**Data in this exercise:**

═══

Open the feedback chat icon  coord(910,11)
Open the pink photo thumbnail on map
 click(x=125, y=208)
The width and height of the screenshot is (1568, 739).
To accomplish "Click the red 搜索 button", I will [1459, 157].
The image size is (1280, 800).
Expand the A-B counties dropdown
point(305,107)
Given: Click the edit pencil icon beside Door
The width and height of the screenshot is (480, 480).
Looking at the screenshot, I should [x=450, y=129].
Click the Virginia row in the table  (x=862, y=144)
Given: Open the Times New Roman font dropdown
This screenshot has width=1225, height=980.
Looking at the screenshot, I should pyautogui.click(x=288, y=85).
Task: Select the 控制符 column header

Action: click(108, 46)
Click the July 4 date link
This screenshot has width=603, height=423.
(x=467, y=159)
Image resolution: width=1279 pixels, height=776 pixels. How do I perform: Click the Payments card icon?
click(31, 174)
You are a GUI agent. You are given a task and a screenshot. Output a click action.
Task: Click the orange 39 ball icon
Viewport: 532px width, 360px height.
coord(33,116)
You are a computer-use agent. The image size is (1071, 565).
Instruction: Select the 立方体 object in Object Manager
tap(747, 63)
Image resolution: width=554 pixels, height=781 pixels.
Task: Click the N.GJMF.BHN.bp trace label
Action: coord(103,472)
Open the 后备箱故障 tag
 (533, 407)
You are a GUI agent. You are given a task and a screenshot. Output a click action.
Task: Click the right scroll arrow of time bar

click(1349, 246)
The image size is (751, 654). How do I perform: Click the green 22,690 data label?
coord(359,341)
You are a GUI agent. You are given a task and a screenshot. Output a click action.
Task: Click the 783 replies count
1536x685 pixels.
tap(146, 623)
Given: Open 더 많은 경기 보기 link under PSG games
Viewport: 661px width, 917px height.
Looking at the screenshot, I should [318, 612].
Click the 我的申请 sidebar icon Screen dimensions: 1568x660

═══

**What this task involves:**
Repeat the data word for word, leaving out no line.

**Solution to this task:**
Open the feedback chat icon  coord(910,11)
Open the pink photo thumbnail on map
 click(x=125, y=208)
The width and height of the screenshot is (1568, 739).
To accomplish "Click the red 搜索 button", I will [1459, 157].
The image size is (1280, 800).
Expand the A-B counties dropdown
point(305,107)
Given: Click the edit pencil icon beside Door
The width and height of the screenshot is (480, 480).
Looking at the screenshot, I should [x=450, y=129].
Click the Virginia row in the table  (x=862, y=144)
Given: Open the Times New Roman font dropdown
This screenshot has width=1225, height=980.
Looking at the screenshot, I should pyautogui.click(x=288, y=85).
Task: Select the 控制符 column header

Action: click(108, 46)
Click the July 4 date link
This screenshot has width=603, height=423.
(x=467, y=159)
Image resolution: width=1279 pixels, height=776 pixels. How do I perform: Click the Payments card icon?
click(31, 174)
You are a GUI agent. You are given a task and a screenshot. Output a click action.
Task: Click the orange 39 ball icon
Viewport: 532px width, 360px height.
coord(33,116)
You are a computer-use agent. The image size is (1071, 565).
Instruction: Select the 立方体 object in Object Manager
tap(747, 63)
Image resolution: width=554 pixels, height=781 pixels.
Task: Click the N.GJMF.BHN.bp trace label
Action: coord(103,472)
Open the 后备箱故障 tag
 (533, 407)
You are a GUI agent. You are given a task and a screenshot. Output a click action.
Task: Click the right scroll arrow of time bar

click(1349, 246)
The image size is (751, 654). How do I perform: Click the green 22,690 data label?
coord(359,341)
You are a GUI agent. You are given a task and a screenshot. Output a click action.
Task: Click the 783 replies count
1536x685 pixels.
tap(146, 623)
Given: Open 더 많은 경기 보기 link under PSG games
Viewport: 661px width, 917px height.
Looking at the screenshot, I should [318, 612].
Click the 我的申请 sidebar icon Screen dimensions: 1568x660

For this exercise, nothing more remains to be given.